**TEXT EXCERPT:**

March 26, 2020
Early this morning, the Senate passed a $2 trillion COVID-19 relief bill. The Bill (S. 3548) is called the CARES Act which stands for the Coronavirus Aid, Relief, and Economic Security Act. A vote in the House of Representatives is expected today or tomorrow, and then the bill will be sent to the President to sign. The passage of the CARES Act will be the third stimulus bill designed to ease the impact on individuals and companies of the COVID-19 pandemic.
Our effort to get flexibility for individuals to receive home infusions was not included in the CARES Act despite early indications that this would be included. This means that the Foundation’s focus will be to achieve a regulatory/administration provision to allow this flexibility.
The cost of the CARES act is hundreds of billions of dollars more than Congress provides for the entire United States federal budget for a single year, outside of social safety net programs. Administration officials said they hoped that its effect on a battered economy would be exponentially greater, which they value as much as $4 trillion.
Expanded Unemployment Insurance:
- Creates a temporary Pandemic Unemployment Assistance program to provide payment to those not previously eligible for unemployment benefits (self-employed, independent contractors, and gig economy workers).
- Waives the 7-day waiting period for benefits.
- Raises the maximum benefit by $600 per week, for up to four months.
- Provides an additional 13 weeks of unemployment benefits of federally-funded unemployment insurance benefits.
Payroll Taxes: Enables individuals to defer payment of 2020 taxes until 2021 or 2022.
Specifically, for the nonprofit sector, the bill:
- Names nonprofits as being eligible for assistance, but does not set aside a designated amount for our sector;
- Allows individuals to deduct up to $300 of charitable donations if they do not itemize their taxes; and
- Allows nonprofits to participate in the small business loans, and a provision in the original bill that excluded nonprofits that received Medicaid reimbursements was removed.
- The legislation would send direct payments of $1,200 to millions of Americans, including those earning up to $75,000, and an additional $500 per child. It substantially expands jobless aid, providing an additional 13 weeks and a four-month enhancement of benefits, and would extend the payments for the first time to freelancers and gig workers. The CARES Act is intended to help replace the salaries of furloughed workers for four months.

**WHAT YOU ARE ASKED TO DO:** Reproduce the passage of the CARES Act text starting at "- The legislation" and ending at "for four months.".

**RECORDED DATA:**
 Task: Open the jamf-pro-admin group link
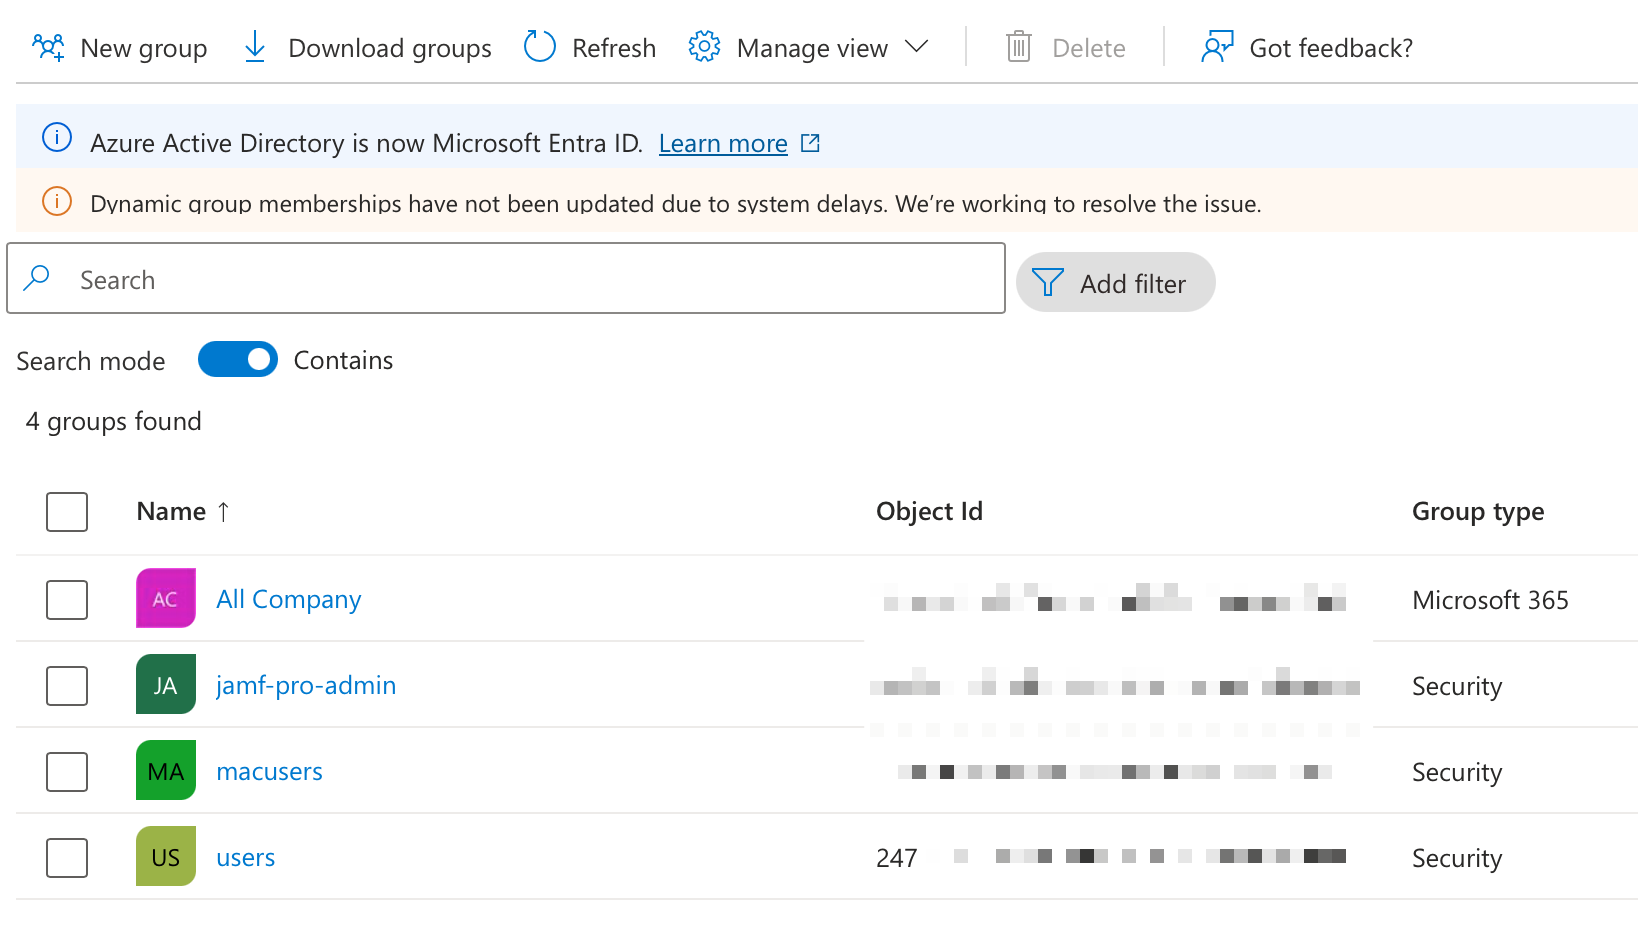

**SOLUTION TO THIS TASK:**
- The legislation would send direct payments of $1,200 to millions of Americans, including those earning up to $75,000, and an additional $500 per child. It substantially expands jobless aid, providing an additional 13 weeks and a four-month enhancement of benefits, and would extend the payments for the first time to freelancers and gig workers. The CARES Act is intended to help replace the salaries of furloughed workers for four months.